Collected data:
**********

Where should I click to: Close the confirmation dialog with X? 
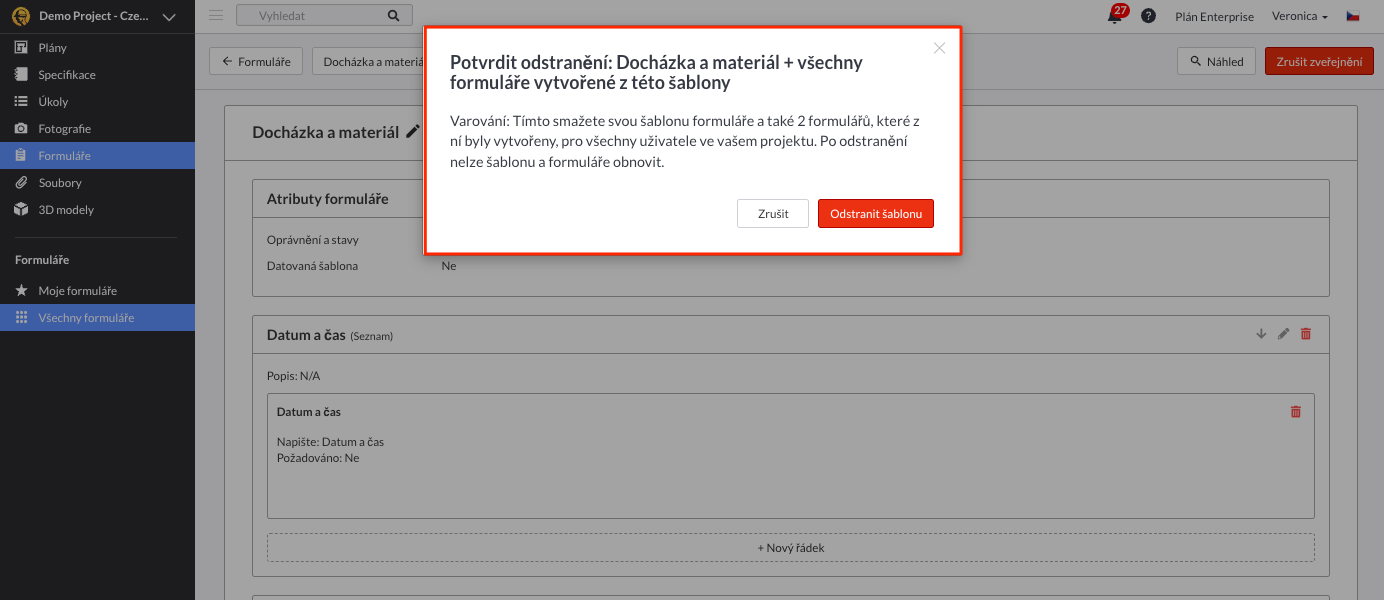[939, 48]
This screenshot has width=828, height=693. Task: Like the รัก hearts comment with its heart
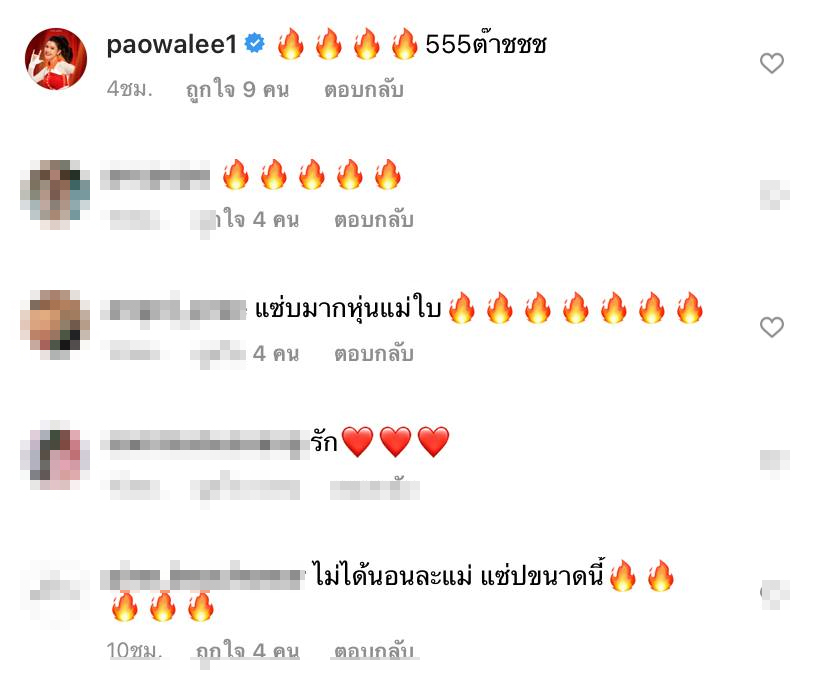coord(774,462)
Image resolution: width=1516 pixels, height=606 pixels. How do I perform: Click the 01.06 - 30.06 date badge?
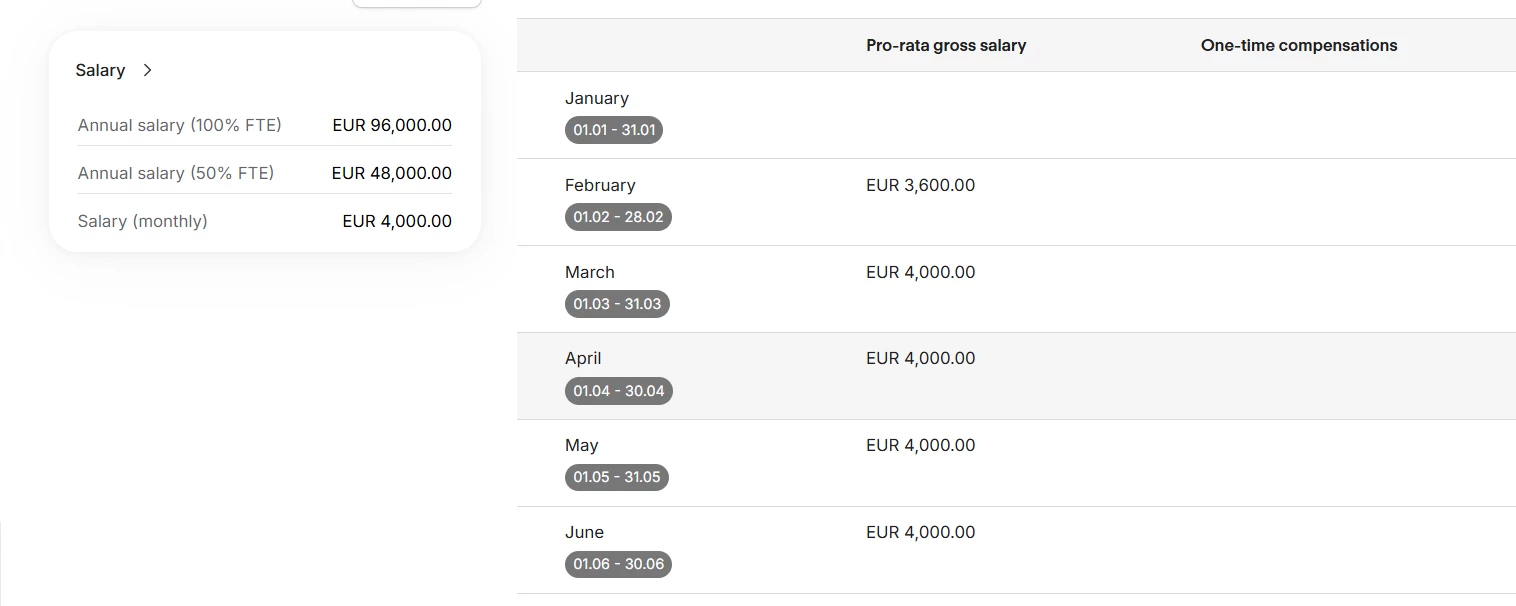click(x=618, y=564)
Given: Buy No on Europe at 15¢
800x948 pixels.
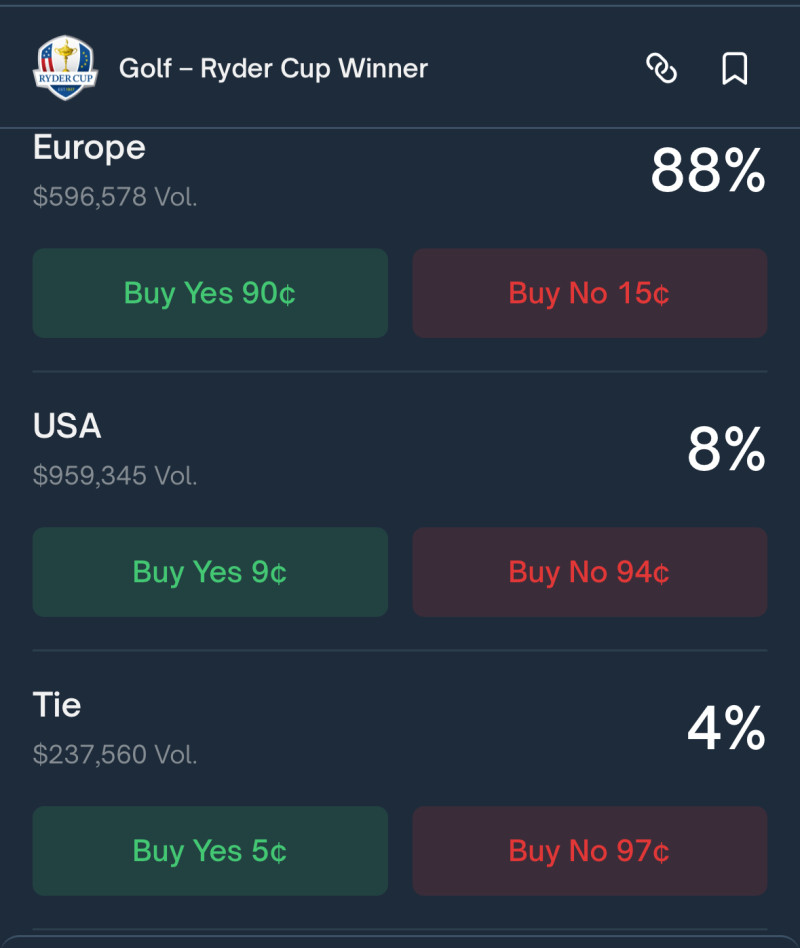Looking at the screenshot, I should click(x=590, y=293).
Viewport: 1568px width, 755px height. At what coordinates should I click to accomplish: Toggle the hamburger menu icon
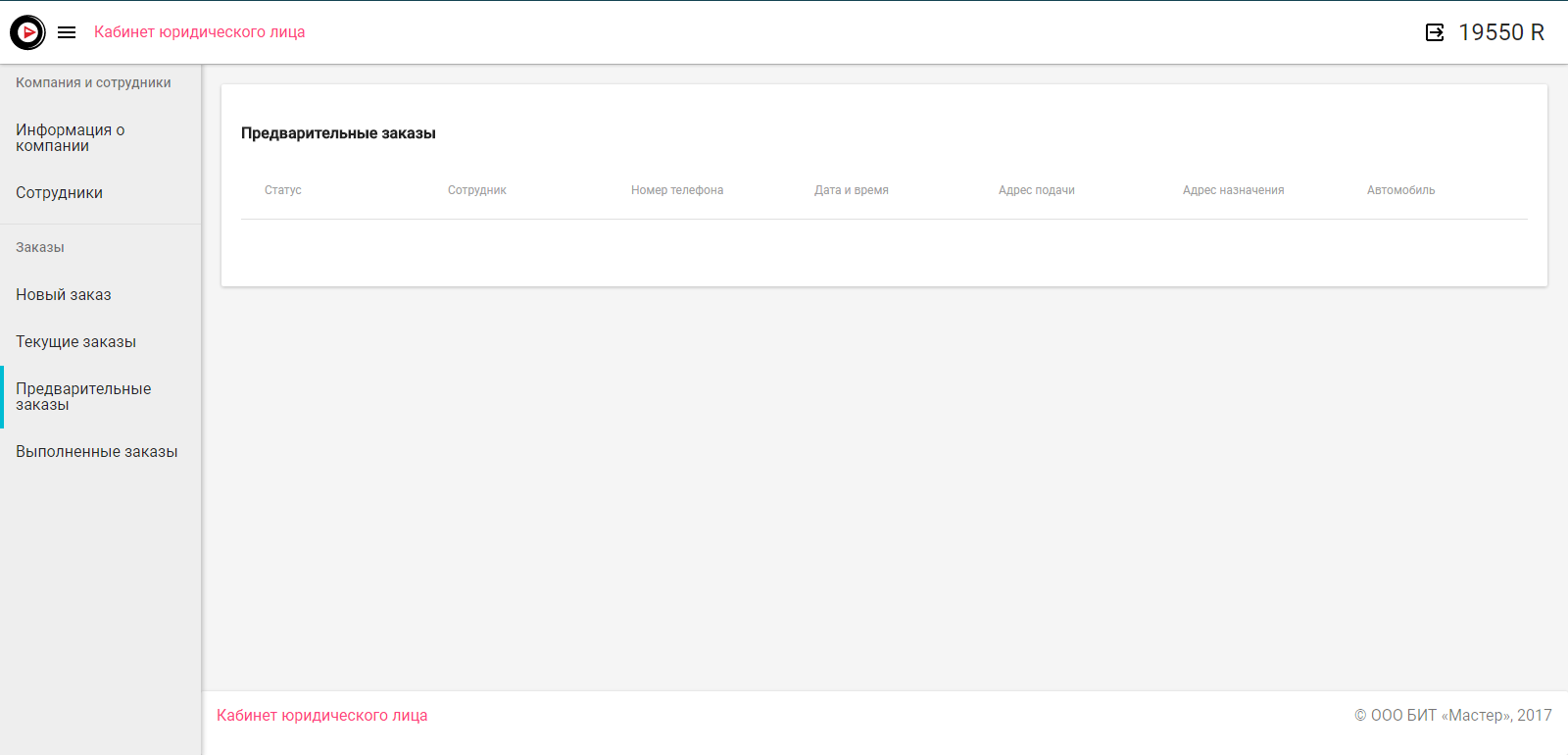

**********

Task directions: All entries should be restated word for word; no images belong in the copy.

Expected output:
Where should I click to: Close the confirmation dialog with X? 
[939, 48]
This screenshot has width=828, height=693. Task: Like the รัก hearts comment with its heart
coord(774,462)
Image resolution: width=1516 pixels, height=606 pixels. How do I perform: Click the 01.06 - 30.06 date badge?
click(x=618, y=564)
Given: Buy No on Europe at 15¢
800x948 pixels.
Looking at the screenshot, I should click(x=590, y=293).
Viewport: 1568px width, 755px height. At what coordinates should I click to accomplish: Toggle the hamburger menu icon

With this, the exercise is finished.